I look down to find Tommy Peterson grinning up at me. “You’re coming with us?”
“That’s right.”
“Are you gonna teach us to rope things?”
“Uh, no. This is a nature trip, not a rodeo.”
Tommy’s face falls. “But my dad told me you were a real cowboy.”
“Well, I—”
Faye appears at my elbow. “Tommy, have you said goodbye to your mom yet?”
“Oh! No!” He takes off running.
“Tommy, slow down and stay on the sidewalk.” She watches him go, then turns to me. “Real cowboy, huh?”
“My reputation precedes me.”
Her lips twitch. “That’s not reassuring, Mr. Evans.”
I smirk. “Wasn’t meant to be.”
Faye shakes her head as if I’m her twenty-third kid on the trip and not adult help. She’s not wrong.
The parking lot continues to fill. More kids, more parents, more bags. By seven o’clock, the class is assembled in a chaotic cluster around the bus.

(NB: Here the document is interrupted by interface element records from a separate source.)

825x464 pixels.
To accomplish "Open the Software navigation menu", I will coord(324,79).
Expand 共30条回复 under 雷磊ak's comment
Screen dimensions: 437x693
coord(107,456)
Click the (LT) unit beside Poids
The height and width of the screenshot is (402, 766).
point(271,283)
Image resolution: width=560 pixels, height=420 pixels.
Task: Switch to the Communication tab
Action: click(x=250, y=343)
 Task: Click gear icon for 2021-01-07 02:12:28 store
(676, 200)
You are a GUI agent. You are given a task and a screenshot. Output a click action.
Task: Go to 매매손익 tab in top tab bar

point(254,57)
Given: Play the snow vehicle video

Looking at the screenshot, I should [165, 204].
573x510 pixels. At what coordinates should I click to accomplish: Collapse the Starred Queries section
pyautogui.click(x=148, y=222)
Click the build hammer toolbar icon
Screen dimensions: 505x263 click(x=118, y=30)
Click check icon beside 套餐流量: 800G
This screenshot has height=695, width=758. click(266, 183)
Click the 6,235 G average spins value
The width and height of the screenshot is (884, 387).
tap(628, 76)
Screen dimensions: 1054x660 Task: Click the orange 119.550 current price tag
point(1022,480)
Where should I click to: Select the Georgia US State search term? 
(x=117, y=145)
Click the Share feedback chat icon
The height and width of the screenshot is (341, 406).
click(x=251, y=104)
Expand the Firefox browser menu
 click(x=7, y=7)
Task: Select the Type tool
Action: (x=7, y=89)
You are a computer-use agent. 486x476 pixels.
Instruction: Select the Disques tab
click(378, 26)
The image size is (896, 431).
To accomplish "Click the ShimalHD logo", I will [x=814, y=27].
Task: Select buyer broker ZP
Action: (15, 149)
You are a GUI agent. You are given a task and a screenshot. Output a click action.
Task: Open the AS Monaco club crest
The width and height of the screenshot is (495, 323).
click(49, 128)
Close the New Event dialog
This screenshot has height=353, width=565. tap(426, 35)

Faye raises her hands, and miraculously, the children quiet down.
“Alright, class,” she calls out. “Let’s line up by walking pairs. Remember, you stay with your buddy for the entire trip. No switching. No wandering off. If you need help, you find me or Mr. Evans. Understood?”
A chorus of “Yes, Miss Rose” echoes back.
I’m impressed. I can barely get Remy to follow instructions, and he’s thirty years old.
The kids organize themselves into pairs and form a line. Parents hover with last-minute reminders to behave, listen to their teacher, and be good. To have fun but not too much.
Bettany flutters around, taking photos of everything. The bus. The kids. Faye talking to parents. Me standing awkwardly on the sidelines. She’s going to have six hundred pictures to send to the parent group chat before we even leave.
At seven fifteen, Faye does a final headcount. “Twenty-two! Perfect. Everyone on board. Walking buddies sit together.”
The kids stampede up the steps. Rhys goes with Bettany’s daughter, claiming a seat halfway in the back.
I wait until the last kid boards before climbing up myself. Rhys and his classmates bounce in their seats, loud but not wild. The driver still seems resigned to a noisy trip.